Stored records:

-- Opening Marker --

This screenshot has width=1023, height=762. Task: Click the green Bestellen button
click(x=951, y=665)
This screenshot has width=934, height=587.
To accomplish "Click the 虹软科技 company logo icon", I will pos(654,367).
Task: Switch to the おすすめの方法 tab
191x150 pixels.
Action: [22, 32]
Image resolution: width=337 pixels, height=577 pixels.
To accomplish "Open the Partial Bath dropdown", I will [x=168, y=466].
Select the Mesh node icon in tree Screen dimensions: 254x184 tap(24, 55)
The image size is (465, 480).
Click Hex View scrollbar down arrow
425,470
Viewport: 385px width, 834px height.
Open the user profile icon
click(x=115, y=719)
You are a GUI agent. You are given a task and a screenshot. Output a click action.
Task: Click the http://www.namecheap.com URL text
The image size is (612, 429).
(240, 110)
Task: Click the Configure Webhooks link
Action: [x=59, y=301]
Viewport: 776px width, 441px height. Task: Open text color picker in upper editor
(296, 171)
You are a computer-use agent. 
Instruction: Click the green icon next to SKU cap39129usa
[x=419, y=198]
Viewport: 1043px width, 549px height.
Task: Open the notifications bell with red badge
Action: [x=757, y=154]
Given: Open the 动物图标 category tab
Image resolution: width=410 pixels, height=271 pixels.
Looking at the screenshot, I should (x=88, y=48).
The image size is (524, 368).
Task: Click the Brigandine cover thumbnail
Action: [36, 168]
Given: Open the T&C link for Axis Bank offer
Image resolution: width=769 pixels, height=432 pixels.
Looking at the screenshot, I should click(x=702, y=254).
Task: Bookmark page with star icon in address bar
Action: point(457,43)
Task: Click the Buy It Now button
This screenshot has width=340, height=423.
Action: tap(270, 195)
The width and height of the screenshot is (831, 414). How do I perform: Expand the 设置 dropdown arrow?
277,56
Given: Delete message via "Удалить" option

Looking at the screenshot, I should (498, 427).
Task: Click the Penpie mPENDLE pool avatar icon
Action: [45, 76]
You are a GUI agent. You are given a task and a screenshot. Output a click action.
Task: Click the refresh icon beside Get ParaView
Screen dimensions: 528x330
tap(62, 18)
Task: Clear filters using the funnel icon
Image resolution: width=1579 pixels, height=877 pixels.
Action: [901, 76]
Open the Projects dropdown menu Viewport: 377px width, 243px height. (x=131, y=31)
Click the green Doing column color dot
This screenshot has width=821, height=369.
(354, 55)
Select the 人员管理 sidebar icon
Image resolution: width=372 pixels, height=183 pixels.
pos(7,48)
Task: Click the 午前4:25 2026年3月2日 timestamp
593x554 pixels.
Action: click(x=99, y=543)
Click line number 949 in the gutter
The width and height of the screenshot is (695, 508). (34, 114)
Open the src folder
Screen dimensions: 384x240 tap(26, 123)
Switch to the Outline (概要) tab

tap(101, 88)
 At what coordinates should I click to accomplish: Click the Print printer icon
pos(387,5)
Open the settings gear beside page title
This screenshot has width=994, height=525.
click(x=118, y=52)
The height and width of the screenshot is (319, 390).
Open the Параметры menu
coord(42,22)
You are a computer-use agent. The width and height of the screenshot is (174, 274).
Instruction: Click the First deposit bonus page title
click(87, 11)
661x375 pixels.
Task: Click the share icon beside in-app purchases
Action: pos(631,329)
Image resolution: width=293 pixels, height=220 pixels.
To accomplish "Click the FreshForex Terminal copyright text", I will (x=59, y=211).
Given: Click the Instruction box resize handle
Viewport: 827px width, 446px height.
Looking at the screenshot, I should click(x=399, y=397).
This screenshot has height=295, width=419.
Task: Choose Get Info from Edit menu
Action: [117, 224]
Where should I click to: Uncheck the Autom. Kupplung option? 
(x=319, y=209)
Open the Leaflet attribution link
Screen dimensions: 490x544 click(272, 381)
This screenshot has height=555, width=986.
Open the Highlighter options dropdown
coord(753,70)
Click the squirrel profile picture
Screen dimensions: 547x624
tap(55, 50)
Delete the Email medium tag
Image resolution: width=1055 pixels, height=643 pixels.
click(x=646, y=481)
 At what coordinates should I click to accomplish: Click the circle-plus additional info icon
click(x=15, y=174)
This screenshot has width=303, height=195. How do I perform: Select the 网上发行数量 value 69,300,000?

-- Closing Marker --

Exercise description »
Exact copies of every record above are required.

Finished exercise »
This screenshot has width=1023, height=762. Task: Click the green Bestellen button
click(x=951, y=665)
This screenshot has width=934, height=587.
To accomplish "Click the 虹软科技 company logo icon", I will pos(654,367).
Task: Switch to the おすすめの方法 tab
191x150 pixels.
Action: [22, 32]
Image resolution: width=337 pixels, height=577 pixels.
To accomplish "Open the Partial Bath dropdown", I will [x=168, y=466].
Select the Mesh node icon in tree Screen dimensions: 254x184 tap(24, 55)
The image size is (465, 480).
Click Hex View scrollbar down arrow
425,470
Viewport: 385px width, 834px height.
Open the user profile icon
click(x=115, y=719)
You are a GUI agent. You are given a task and a screenshot. Output a click action.
Task: Click the http://www.namecheap.com URL text
The image size is (612, 429).
(240, 110)
Task: Click the Configure Webhooks link
Action: [x=59, y=301]
Viewport: 776px width, 441px height. Task: Open text color picker in upper editor
(296, 171)
You are a computer-use agent. 
Instruction: Click the green icon next to SKU cap39129usa
[x=419, y=198]
Viewport: 1043px width, 549px height.
Task: Open the notifications bell with red badge
Action: [x=757, y=154]
Given: Open the 动物图标 category tab
Image resolution: width=410 pixels, height=271 pixels.
Looking at the screenshot, I should (x=88, y=48).
The image size is (524, 368).
Task: Click the Brigandine cover thumbnail
Action: [36, 168]
Given: Open the T&C link for Axis Bank offer
Image resolution: width=769 pixels, height=432 pixels.
Looking at the screenshot, I should click(x=702, y=254).
Task: Bookmark page with star icon in address bar
Action: point(457,43)
Task: Click the Buy It Now button
This screenshot has width=340, height=423.
Action: tap(270, 195)
The width and height of the screenshot is (831, 414). How do I perform: Expand the 设置 dropdown arrow?
277,56
Given: Delete message via "Удалить" option

Looking at the screenshot, I should (498, 427).
Task: Click the Penpie mPENDLE pool avatar icon
Action: [45, 76]
You are a GUI agent. You are given a task and a screenshot. Output a click action.
Task: Click the refresh icon beside Get ParaView
Screen dimensions: 528x330
tap(62, 18)
Task: Clear filters using the funnel icon
Image resolution: width=1579 pixels, height=877 pixels.
Action: [901, 76]
Open the Projects dropdown menu Viewport: 377px width, 243px height. (x=131, y=31)
Click the green Doing column color dot
This screenshot has width=821, height=369.
(354, 55)
Select the 人员管理 sidebar icon
Image resolution: width=372 pixels, height=183 pixels.
pos(7,48)
Task: Click the 午前4:25 2026年3月2日 timestamp
593x554 pixels.
Action: click(x=99, y=543)
Click line number 949 in the gutter
The width and height of the screenshot is (695, 508). (34, 114)
Open the src folder
Screen dimensions: 384x240 tap(26, 123)
Switch to the Outline (概要) tab

tap(101, 88)
 At what coordinates should I click to accomplish: Click the Print printer icon
pos(387,5)
Open the settings gear beside page title
This screenshot has width=994, height=525.
click(x=118, y=52)
The height and width of the screenshot is (319, 390).
Open the Параметры menu
coord(42,22)
You are a computer-use agent. The width and height of the screenshot is (174, 274).
Instruction: Click the First deposit bonus page title
click(87, 11)
661x375 pixels.
Task: Click the share icon beside in-app purchases
Action: pos(631,329)
Image resolution: width=293 pixels, height=220 pixels.
To accomplish "Click the FreshForex Terminal copyright text", I will (x=59, y=211).
Given: Click the Instruction box resize handle
Viewport: 827px width, 446px height.
Looking at the screenshot, I should click(x=399, y=397).
This screenshot has height=295, width=419.
Task: Choose Get Info from Edit menu
Action: [117, 224]
Where should I click to: Uncheck the Autom. Kupplung option? 
(x=319, y=209)
Open the Leaflet attribution link
Screen dimensions: 490x544 click(272, 381)
This screenshot has height=555, width=986.
Open the Highlighter options dropdown
coord(753,70)
Click the squirrel profile picture
Screen dimensions: 547x624
tap(55, 50)
Delete the Email medium tag
Image resolution: width=1055 pixels, height=643 pixels.
click(x=646, y=481)
 At what coordinates should I click to accomplish: Click the circle-plus additional info icon
click(x=15, y=174)
This screenshot has width=303, height=195. How do I perform: Select the 网上发行数量 value 69,300,000?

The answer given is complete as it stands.